Re: REFS issues (server lockups, high CPU, high RAM)

Post by kubimike »

bryand82487 wrote:One thing that I don't understand about my issue is that my backup repo server locks up with high CPU usage when Veeam tries to remove backup files for a specific job per the retention policy, but I can select all those files at once from within Windows that Veeam wasn't able to remove and hit delete and while there is some high CPU usage for several minutes they all get deleted without the server locking up.
Best guess, shortly after a job runs (cloning, merging) that stuff hasn't been released from RAM yet because a check-point hasn't occured or some other issue with the refs driver. Then now comes a delete operation where it has to remove the file. That file is probably pointing to thousands of references and the OS has to weed all that out. With memory in short availability (because it just ran a job) it doesn't have enough to complete this operation. please apply the registry keys and do a active full. Let us know how it goes.
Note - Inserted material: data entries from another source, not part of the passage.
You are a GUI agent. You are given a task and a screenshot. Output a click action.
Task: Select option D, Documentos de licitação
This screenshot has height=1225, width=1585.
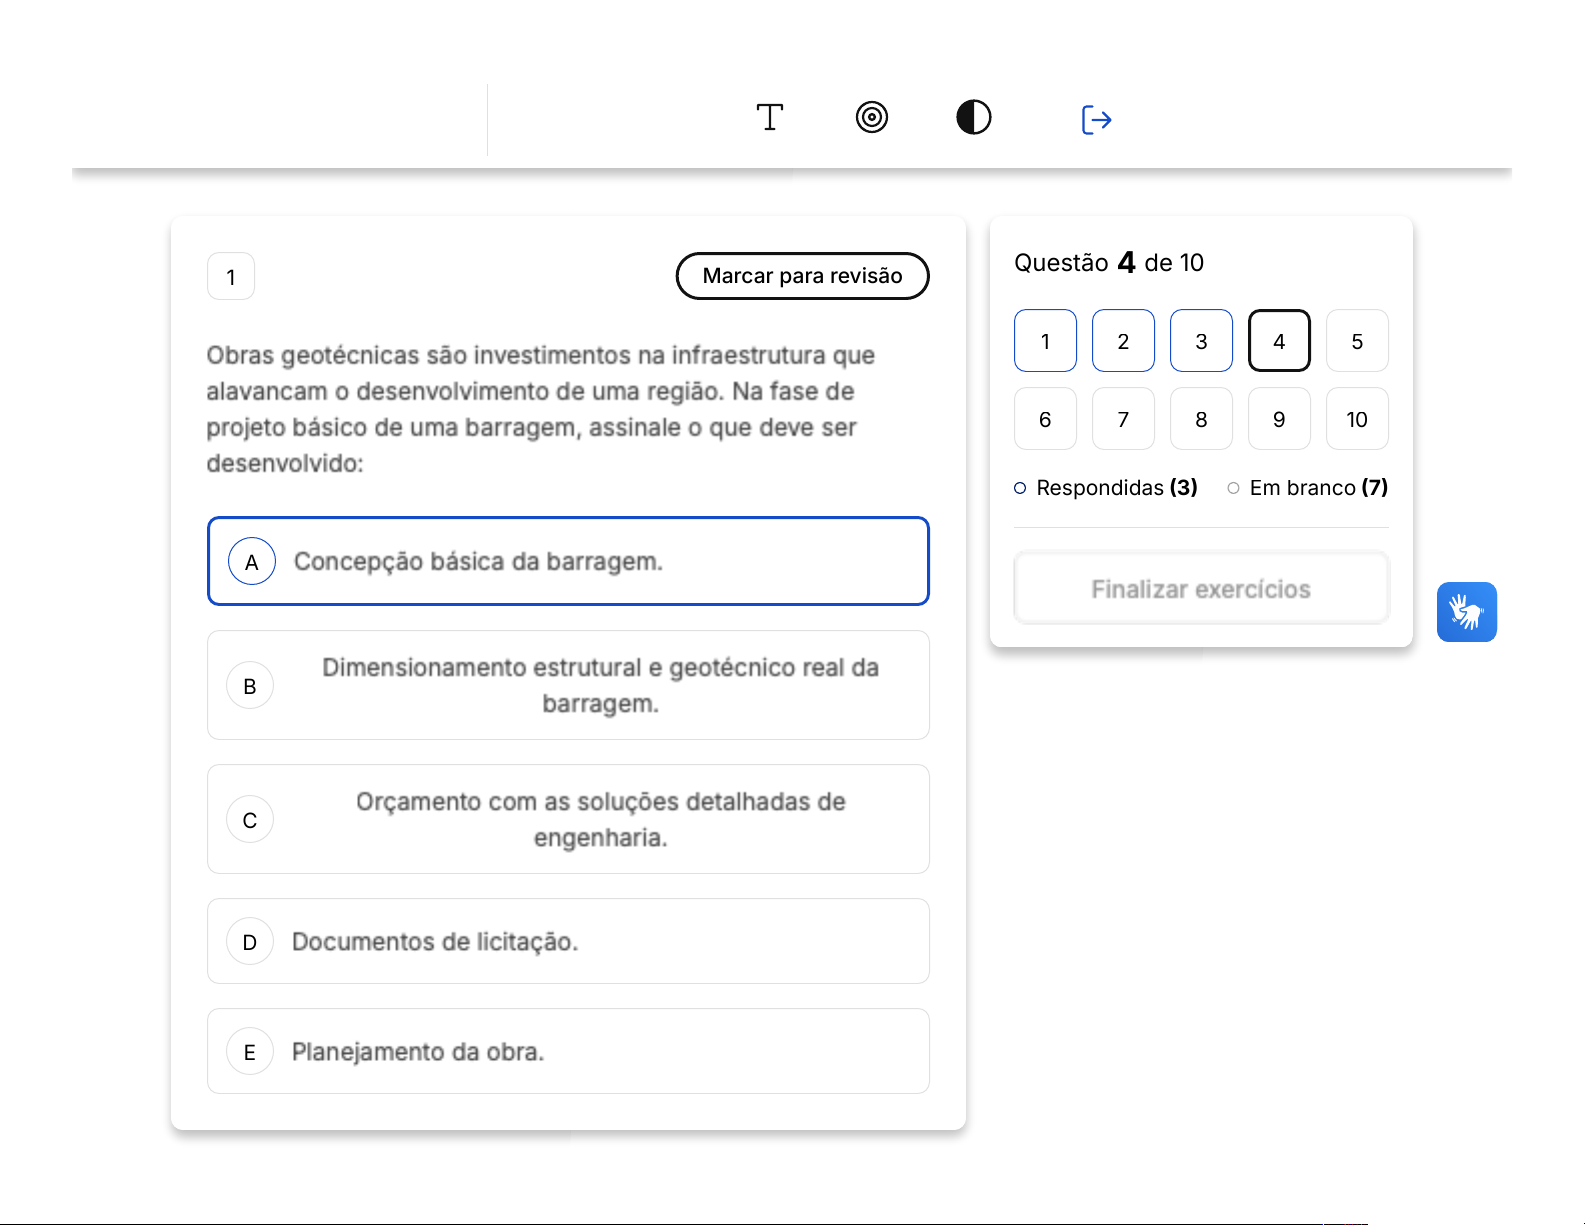pos(568,941)
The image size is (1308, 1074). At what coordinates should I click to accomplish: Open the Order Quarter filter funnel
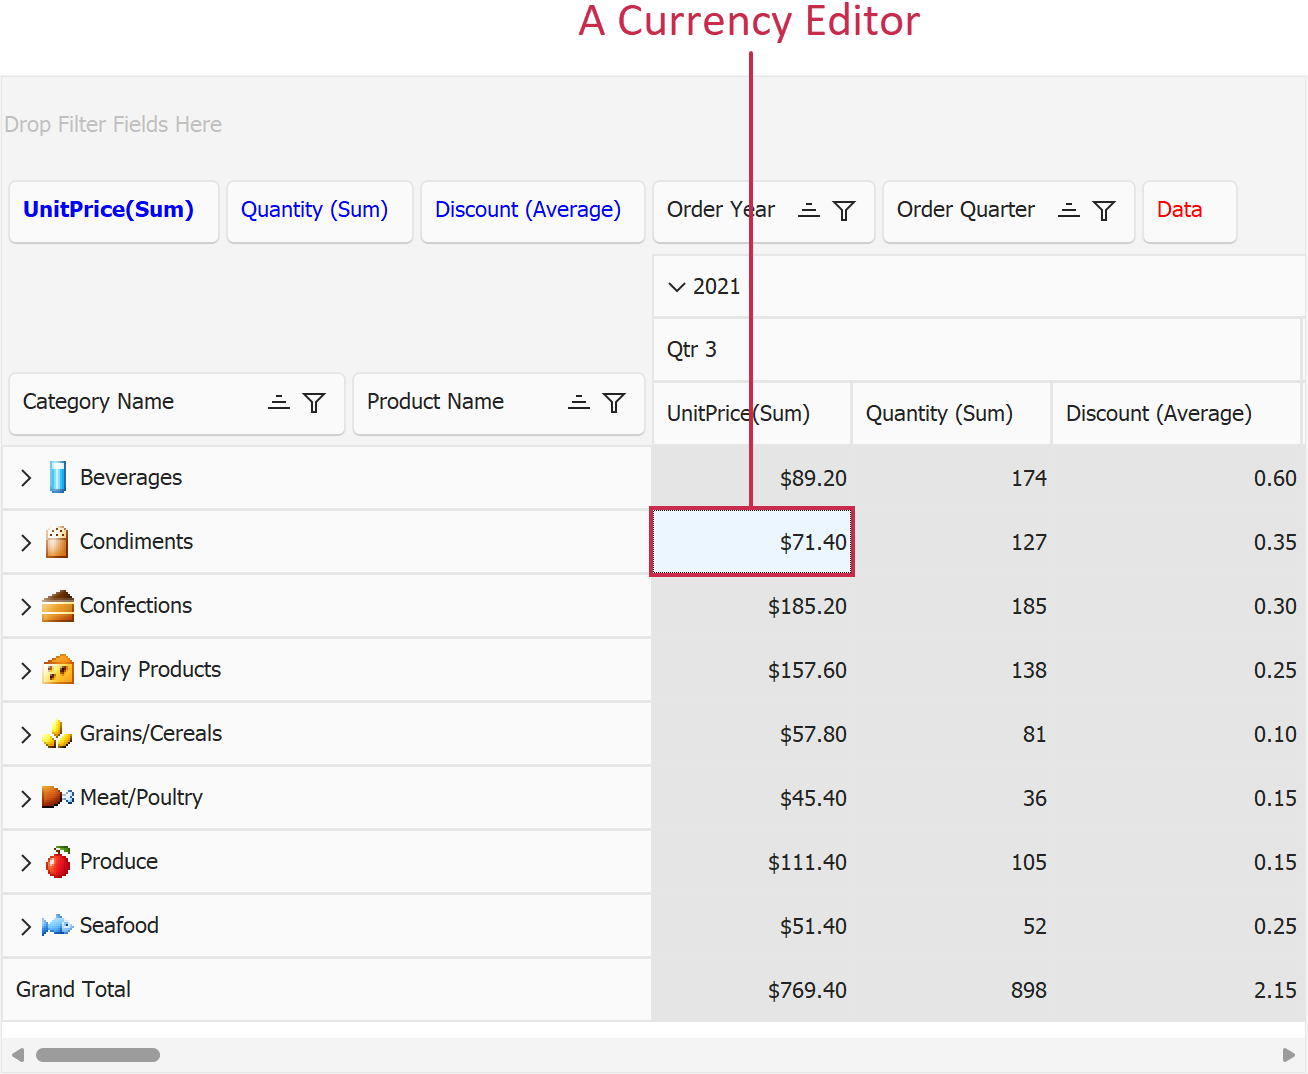tap(1104, 211)
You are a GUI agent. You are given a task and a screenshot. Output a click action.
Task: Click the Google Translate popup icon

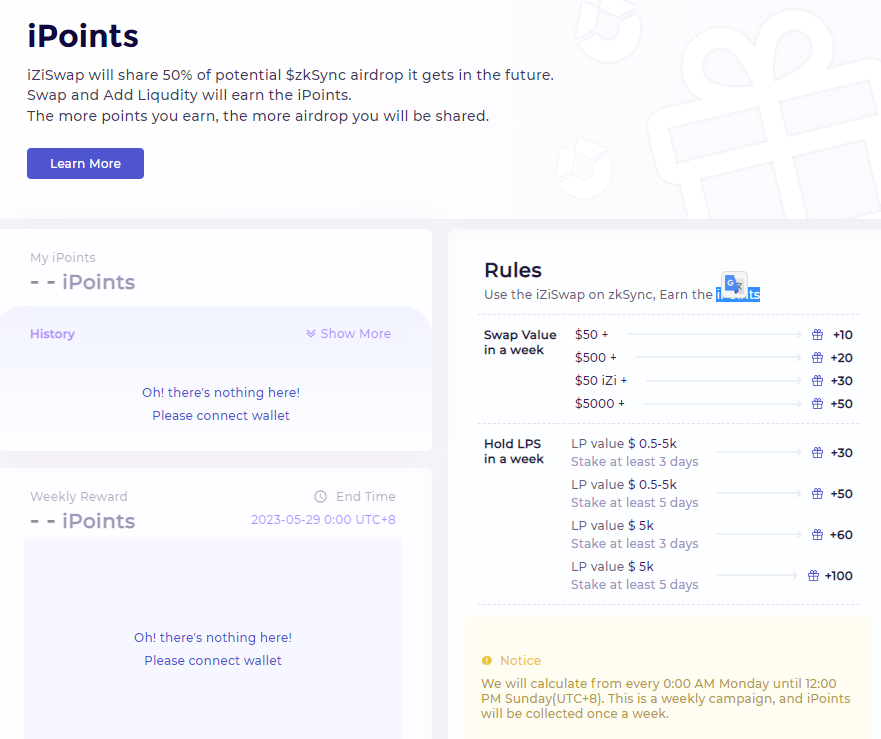[x=734, y=284]
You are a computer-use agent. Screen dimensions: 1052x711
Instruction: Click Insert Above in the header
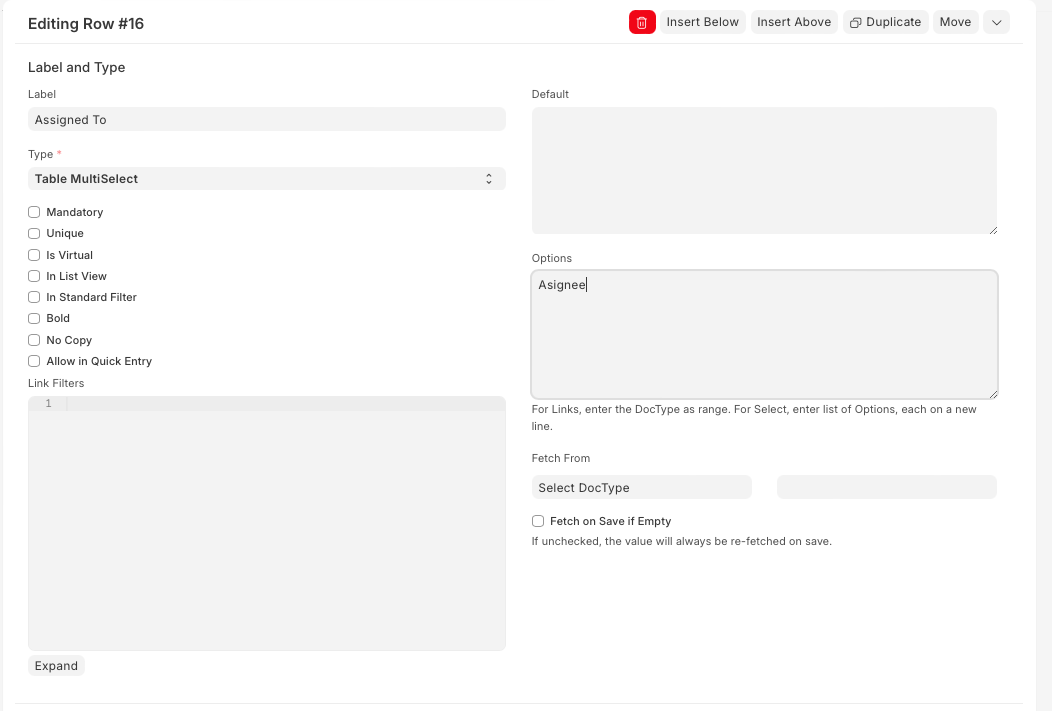coord(794,21)
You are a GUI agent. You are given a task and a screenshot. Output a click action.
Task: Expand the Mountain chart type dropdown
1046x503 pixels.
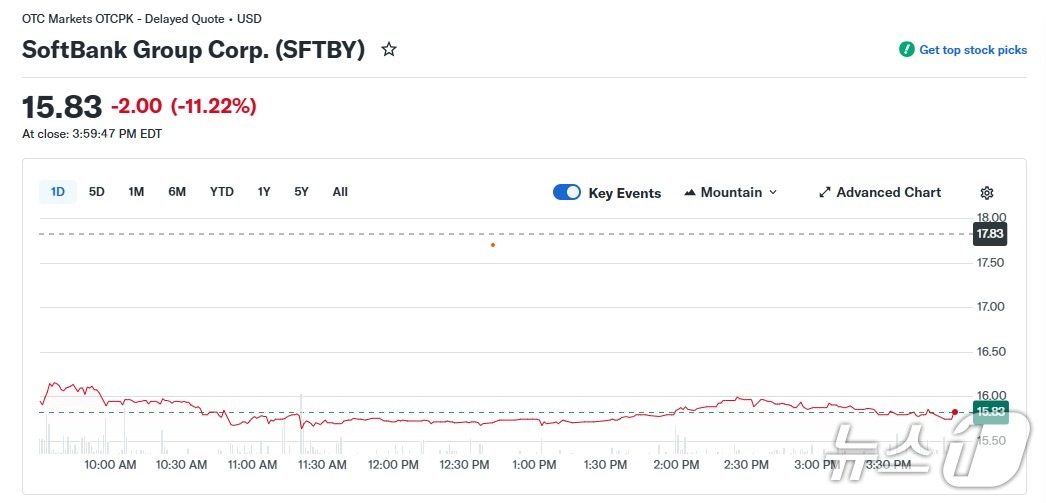pyautogui.click(x=731, y=192)
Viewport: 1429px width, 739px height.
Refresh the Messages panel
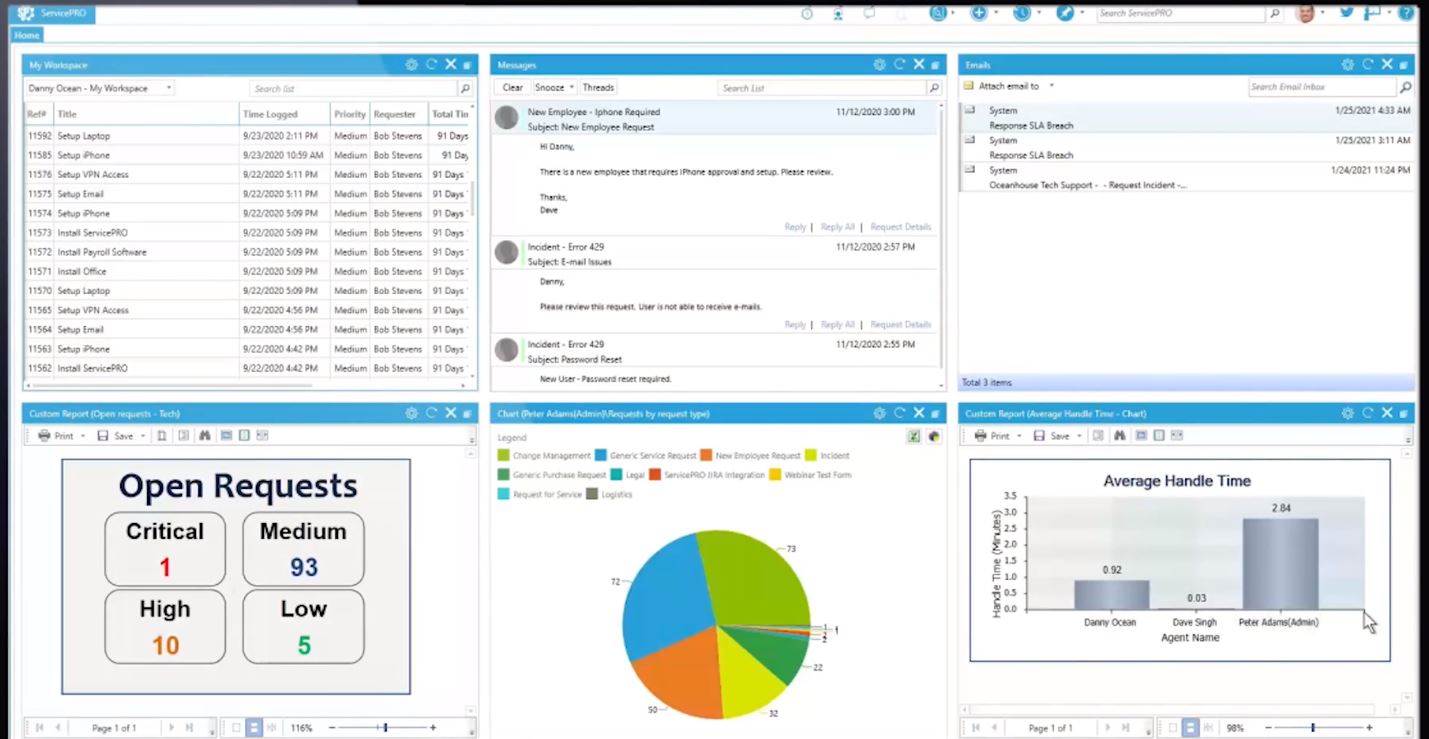pyautogui.click(x=899, y=64)
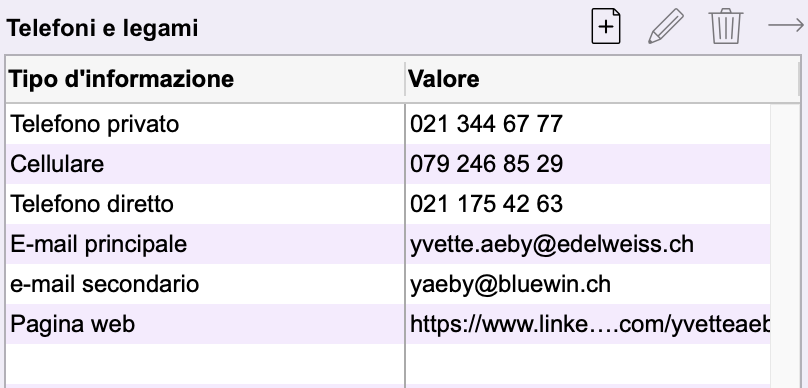Click mobile number 079 246 85 29
This screenshot has height=388, width=808.
[x=486, y=164]
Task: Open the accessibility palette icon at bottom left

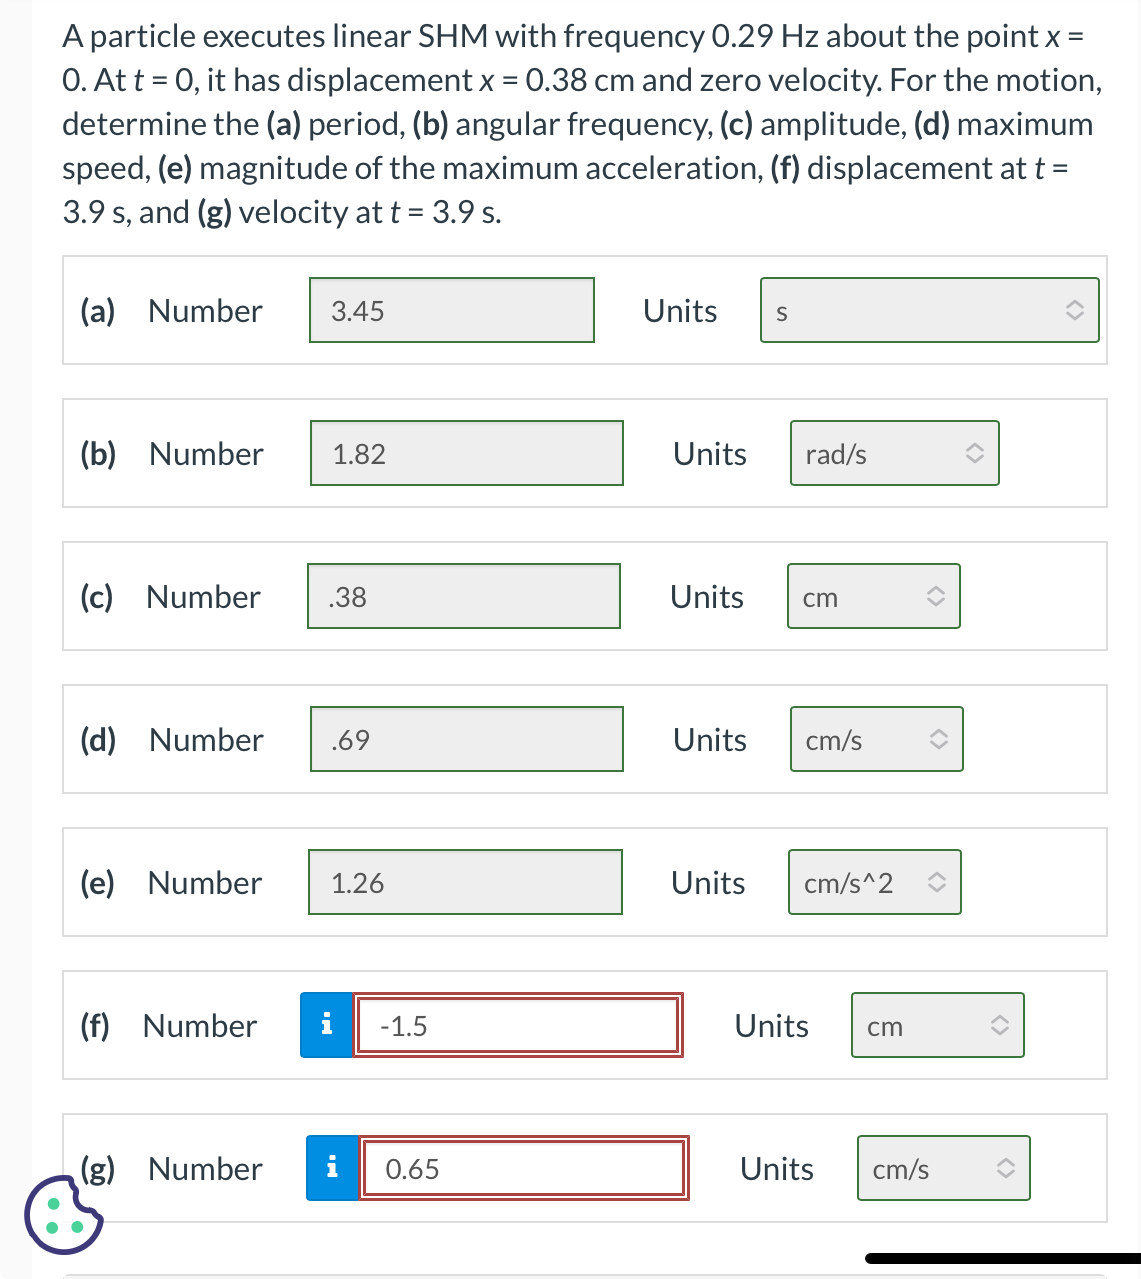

HKLM\SYSTEM\CurrentControlSet\Control\FileSystem\RefsEnableLargeWorkingSetTrim = 1
HKLM\SYSTEM\CurrentControlSet\Control\FileSystem\RefsNumberOfChunksToTrim = 32
HKLM\SYSTEM\CurrentControlSet\Control\FileSystem\RefsDisableCachedPins = 1
HKLM\SYSTEM\CurrentControlSet\Control\FileSystem\RefsProcessedDeleteQueueEntryCountThreshold = 512

veeam-backup-replication-f2/refs-4k-hor ... ml#p254231

Also how much ram does your box have? Im at 196 GIGS
bryand82487
Influencer
Posts: 14
Liked: 2 times
Joined: Dec 13, 2017 3:31 pm
Full Name: Bryan Dennison
Contact:

Re: REFS issues (server lockups, high CPU, high RAM)

Post by bryand82487 »

LOL I only have12 GB on my server but about 11 GB active memory is the highest it ever gets. I will give those registry entries a try and see what happens. I'm already using the first one but not the others. I appreciate the help!
kubimike
Veteran
Posts: 391
Liked: 56 times
Joined: Feb 03, 2017 2:34 pm
Full Name: MikeO
Contact:

Re: REFS issues (server lockups, high CPU, high RAM)

Post by kubimike »

Well I can tell you that amount isn’t going to cut it. Even with 196 gigs doing synthetic fulls on 8TB daily
I start to freeze 2-1/2 months later because I run out of resources. You’re going to need a lot more memory to use REFS. Even with the registry keys it’s still likely not going to work. Have you done an active full yet ?? Tell me about the job that causes the freeze .. how’s it configured ?

BTW
those are D E C I M A L values. Pay attention :)
bryand82487
Influencer
Posts: 14
Liked: 2 times
Joined: Dec 13, 2017 3:31 pm
Full Name: Bryan Dennison
Contact:

Re: REFS issues (server lockups, high CPU, high RAM)

Post by bryand82487 »

The only active full I've done was at the end of October when we setup the REFS backup repository. I really don't want to add more space to the repository so that I can run another active full again since we designed it with synthetic fulls in mind to prevent having to have the space to do that. The job consists of two file servers that processes 7.3 TB. When this job starts all other jobs have been completed for over an hour I'm running an incremental with a weekly synthetic full and have a backup file health check once a month. The compression is set to optimal and inline dedupe is disabled on the job. The retention is set to 30 days. The backup repository is configured to align backup file data blocks, decompress backup data blocks before storing, and to use per-VM backup files. These were the recommended best practice backup repository settings when using array side dedupe which we are. The backup repository is a Server 2016 VMware VM that has a 30 TB REFS volume that consists of four 7.5 TB luns presented from a Hybrid Nimble array to it as raw device mappings over 8GB fiber. All my backup jobs finish within 30 minutes and the synthetic fulls using fast clone take on average 2 or 3 minutes for all my jobs except the one with an issue, and it normally only takes 20-55 minutes which doesn't seem bad compared to the times a lot of people on here are seeing.
kubimike
Veteran
Posts: 391
Liked: 56 times
Joined: Feb 03, 2017 2:34 pm
Full Name: MikeO
Contact:

Re: REFS issues (server lockups, high CPU, high RAM)

Post by kubimike »

That’s really not how synthetic fulls are supposed to be used. You need space to run an active full or else you run into the condition you see now. Add more space run a full see if it stops. You need to do this ever so often anyways.
WimVD
Service Provider
Posts: 60
Liked: 19 times
Joined: Dec 23, 2014 4:04 pm
Contact:

Re: REFS issues (server lockups, high CPU, high RAM)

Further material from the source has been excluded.